Dear Larissa, my friend,
I want to tell you about my life.
I’m sorry we got cut off the first time in years I got to hear your voice. The card ran out of money.
I was floating on happy clouds for three weeks. Nothing troubled me. Nothing could.
Lorenzo became the most protective of boyfriends.
He didn’t want me to work with him anymore. He said it was too dangerous. So I asked Father Emilio if I could help him out at the orphanage for a few pesos, and he let me, but the kids were always getting sick with stuff, and soon I got sick. I caught some awful fever swamp thing and started to bleed, and couldn’t work at all. I couldn’t do anything but lie in bed, and Lorenzo said he would work for both of us, and did. He was gone from the house morning till night. He never slept anymore, and you remember how much my Lorenzo loves his beauty rest. He distributed pamphlets, sold trinkets, was a cycle messenger and then a rickshaw driver. Lorenzo made us money, and Father Emilio came every day on his walkabouts and brought me fruit.

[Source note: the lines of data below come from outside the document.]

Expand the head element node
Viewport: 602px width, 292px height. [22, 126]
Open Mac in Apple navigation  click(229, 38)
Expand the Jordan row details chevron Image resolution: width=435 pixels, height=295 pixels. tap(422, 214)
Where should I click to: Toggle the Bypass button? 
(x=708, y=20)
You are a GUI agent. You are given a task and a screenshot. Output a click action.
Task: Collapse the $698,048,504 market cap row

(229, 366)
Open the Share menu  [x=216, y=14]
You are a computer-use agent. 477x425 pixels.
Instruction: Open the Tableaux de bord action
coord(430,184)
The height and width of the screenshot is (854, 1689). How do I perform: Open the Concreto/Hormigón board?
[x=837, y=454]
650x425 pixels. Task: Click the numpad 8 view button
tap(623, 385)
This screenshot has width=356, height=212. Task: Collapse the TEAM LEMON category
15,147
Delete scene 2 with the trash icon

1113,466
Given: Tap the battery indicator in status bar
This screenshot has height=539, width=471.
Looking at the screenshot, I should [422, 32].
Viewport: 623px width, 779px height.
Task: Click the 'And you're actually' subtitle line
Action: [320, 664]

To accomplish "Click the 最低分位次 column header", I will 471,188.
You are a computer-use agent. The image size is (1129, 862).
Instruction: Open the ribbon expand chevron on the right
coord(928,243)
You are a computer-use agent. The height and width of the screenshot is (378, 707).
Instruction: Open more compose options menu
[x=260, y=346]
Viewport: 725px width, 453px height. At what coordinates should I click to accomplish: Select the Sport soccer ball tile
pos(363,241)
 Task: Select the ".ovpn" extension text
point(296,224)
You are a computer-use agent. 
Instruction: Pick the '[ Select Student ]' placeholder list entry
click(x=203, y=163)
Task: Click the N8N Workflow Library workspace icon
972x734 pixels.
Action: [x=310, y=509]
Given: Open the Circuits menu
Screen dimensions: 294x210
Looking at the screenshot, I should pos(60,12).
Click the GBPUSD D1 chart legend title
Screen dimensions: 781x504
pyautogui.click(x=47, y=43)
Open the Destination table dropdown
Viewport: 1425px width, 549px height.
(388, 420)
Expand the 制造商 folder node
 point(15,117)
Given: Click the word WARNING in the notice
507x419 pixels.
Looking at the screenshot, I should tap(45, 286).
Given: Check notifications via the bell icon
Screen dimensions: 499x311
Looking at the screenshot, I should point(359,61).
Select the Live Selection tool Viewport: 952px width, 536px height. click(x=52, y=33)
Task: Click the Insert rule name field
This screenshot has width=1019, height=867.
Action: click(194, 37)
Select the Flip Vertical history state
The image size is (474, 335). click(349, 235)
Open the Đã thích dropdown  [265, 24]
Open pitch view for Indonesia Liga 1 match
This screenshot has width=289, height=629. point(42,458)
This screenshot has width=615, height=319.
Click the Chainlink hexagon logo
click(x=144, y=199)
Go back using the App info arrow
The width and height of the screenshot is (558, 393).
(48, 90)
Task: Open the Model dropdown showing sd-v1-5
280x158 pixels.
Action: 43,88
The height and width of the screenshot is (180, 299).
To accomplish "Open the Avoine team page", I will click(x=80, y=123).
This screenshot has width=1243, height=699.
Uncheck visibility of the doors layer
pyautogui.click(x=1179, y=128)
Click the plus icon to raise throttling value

I was feeling better. And then the most awful thing happened.
Lorenzo was hired to protest against the Manila/MILF agreement. MILF is a faction group, a breakaway paramilitary organization, the Moro Islamic Liberation Front. For years they’ve been raising Cain in Mindanao, where Lorenzo is from, claiming the island is theirs, wanting independence from the Philippines, but, Lorenzo’s parents live there, and millions of other native Filipinos. After years of arson and assault and street attacks, the Philippine government finally agreed to give part of Mindanao to the Muslims. You’d think that would be the end, but no. MILF kept asking for more. To get peace, the government has been giving them more. And more. More land, more resources, more autonomy—and still no peace. Over two hundred thousand lives have been lost in the fighting. So Lorenzo goes to protest handing over 712
more
villages in Mindanao to the Muslims, and not two days later, his mother’s uncle comes down to Las Pinas, finds San Agustin, finds us, and tells Lorenzo that both his parents,
both his parents!
, died a month ago when their village was torched during an occupation by the MILF rebels. They were killed at Sulu Sea on their boat in the early morning, while rowing to shore.
The rebels surrendered to the Filipino commander, and there were many other civilians killed but what good is that to Lorenzo? He has lost his mind. He is completely inconsolable. And raging at his poor Papi and Mama too, because he’s been begging them to leave Zamboanga for years, ever since the worst of the troubles started, but they kept saying it was their home and they wouldn’t go.
I don’t know what to do. My poor Lorenzo. Just at the time when we should be so happy. Instead, he is sick with grief. I draw a little sad face on my letter. Hope you’re
doing better. Can’t imagine you could be doing much worse.
I keep praying there won’t be any more trouble, but when I look at Lorenzo’s stricken face, I get so afraid, like all the trouble is still to come.
Thank you for your package, the clothes, the money. Money was most appreciated. The clothes, don’t be mad, but I think you forgot how tiny I am, they were all too big for me. Plus, they were winter maternity. And it doesn’t get cold here. I sold them, and made some money from your top-of-the-line American merchandise. I paid my rent for two months with those clothes. I love you.